Reproduce every one of the rows below word for word.

(Dataset rows)
-- Start --
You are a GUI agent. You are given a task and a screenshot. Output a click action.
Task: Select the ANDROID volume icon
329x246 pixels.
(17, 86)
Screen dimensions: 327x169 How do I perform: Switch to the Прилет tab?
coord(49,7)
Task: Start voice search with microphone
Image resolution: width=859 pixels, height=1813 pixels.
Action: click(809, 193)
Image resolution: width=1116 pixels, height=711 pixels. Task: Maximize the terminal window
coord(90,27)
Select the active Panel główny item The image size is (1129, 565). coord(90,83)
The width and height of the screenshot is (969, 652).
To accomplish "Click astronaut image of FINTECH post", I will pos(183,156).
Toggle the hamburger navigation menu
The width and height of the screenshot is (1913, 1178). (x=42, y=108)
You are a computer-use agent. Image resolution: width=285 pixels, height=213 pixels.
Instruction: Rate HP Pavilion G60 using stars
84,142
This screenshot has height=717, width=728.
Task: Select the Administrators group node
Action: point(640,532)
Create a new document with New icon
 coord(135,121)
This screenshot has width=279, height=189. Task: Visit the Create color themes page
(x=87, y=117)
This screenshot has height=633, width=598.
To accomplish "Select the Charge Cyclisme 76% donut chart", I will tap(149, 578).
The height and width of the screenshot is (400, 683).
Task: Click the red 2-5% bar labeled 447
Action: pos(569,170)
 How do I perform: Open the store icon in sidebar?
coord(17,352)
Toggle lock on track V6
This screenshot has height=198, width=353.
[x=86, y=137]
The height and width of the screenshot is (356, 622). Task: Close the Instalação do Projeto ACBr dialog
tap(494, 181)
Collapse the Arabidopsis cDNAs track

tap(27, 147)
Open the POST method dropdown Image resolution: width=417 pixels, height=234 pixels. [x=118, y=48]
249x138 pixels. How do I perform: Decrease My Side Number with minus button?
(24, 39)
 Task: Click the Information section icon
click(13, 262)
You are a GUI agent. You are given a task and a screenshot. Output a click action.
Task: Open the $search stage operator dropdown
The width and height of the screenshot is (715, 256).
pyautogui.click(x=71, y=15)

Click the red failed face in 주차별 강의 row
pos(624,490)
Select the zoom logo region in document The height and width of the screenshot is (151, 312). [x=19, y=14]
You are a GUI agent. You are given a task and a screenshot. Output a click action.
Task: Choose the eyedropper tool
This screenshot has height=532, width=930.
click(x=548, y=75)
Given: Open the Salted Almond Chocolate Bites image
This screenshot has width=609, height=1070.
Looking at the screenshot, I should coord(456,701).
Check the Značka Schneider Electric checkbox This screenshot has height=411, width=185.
-- End --
Solution to this task:
You are a GUI agent. You are given a task and a screenshot. Output a click action.
Task: Select the ANDROID volume icon
329x246 pixels.
(17, 86)
Screen dimensions: 327x169 How do I perform: Switch to the Прилет tab?
coord(49,7)
Task: Start voice search with microphone
Image resolution: width=859 pixels, height=1813 pixels.
Action: click(809, 193)
Image resolution: width=1116 pixels, height=711 pixels. Task: Maximize the terminal window
coord(90,27)
Select the active Panel główny item The image size is (1129, 565). coord(90,83)
The width and height of the screenshot is (969, 652).
To accomplish "Click astronaut image of FINTECH post", I will pos(183,156).
Toggle the hamburger navigation menu
The width and height of the screenshot is (1913, 1178). (x=42, y=108)
You are a computer-use agent. Image resolution: width=285 pixels, height=213 pixels.
Instruction: Rate HP Pavilion G60 using stars
84,142
This screenshot has height=717, width=728.
Task: Select the Administrators group node
Action: point(640,532)
Create a new document with New icon
 coord(135,121)
This screenshot has width=279, height=189. Task: Visit the Create color themes page
(x=87, y=117)
This screenshot has height=633, width=598.
To accomplish "Select the Charge Cyclisme 76% donut chart", I will tap(149, 578).
The height and width of the screenshot is (400, 683).
Task: Click the red 2-5% bar labeled 447
Action: pos(569,170)
 How do I perform: Open the store icon in sidebar?
coord(17,352)
Toggle lock on track V6
This screenshot has height=198, width=353.
[x=86, y=137]
The height and width of the screenshot is (356, 622). Task: Close the Instalação do Projeto ACBr dialog
tap(494, 181)
Collapse the Arabidopsis cDNAs track

tap(27, 147)
Open the POST method dropdown Image resolution: width=417 pixels, height=234 pixels. [x=118, y=48]
249x138 pixels. How do I perform: Decrease My Side Number with minus button?
(24, 39)
 Task: Click the Information section icon
click(13, 262)
You are a GUI agent. You are given a task and a screenshot. Output a click action.
Task: Open the $search stage operator dropdown
The width and height of the screenshot is (715, 256).
pyautogui.click(x=71, y=15)

Click the red failed face in 주차별 강의 row
pos(624,490)
Select the zoom logo region in document The height and width of the screenshot is (151, 312). [x=19, y=14]
You are a GUI agent. You are given a task and a screenshot. Output a click action.
Task: Choose the eyedropper tool
This screenshot has height=532, width=930.
click(x=548, y=75)
Given: Open the Salted Almond Chocolate Bites image
This screenshot has width=609, height=1070.
Looking at the screenshot, I should coord(456,701).
Check the Značka Schneider Electric checkbox This screenshot has height=411, width=185.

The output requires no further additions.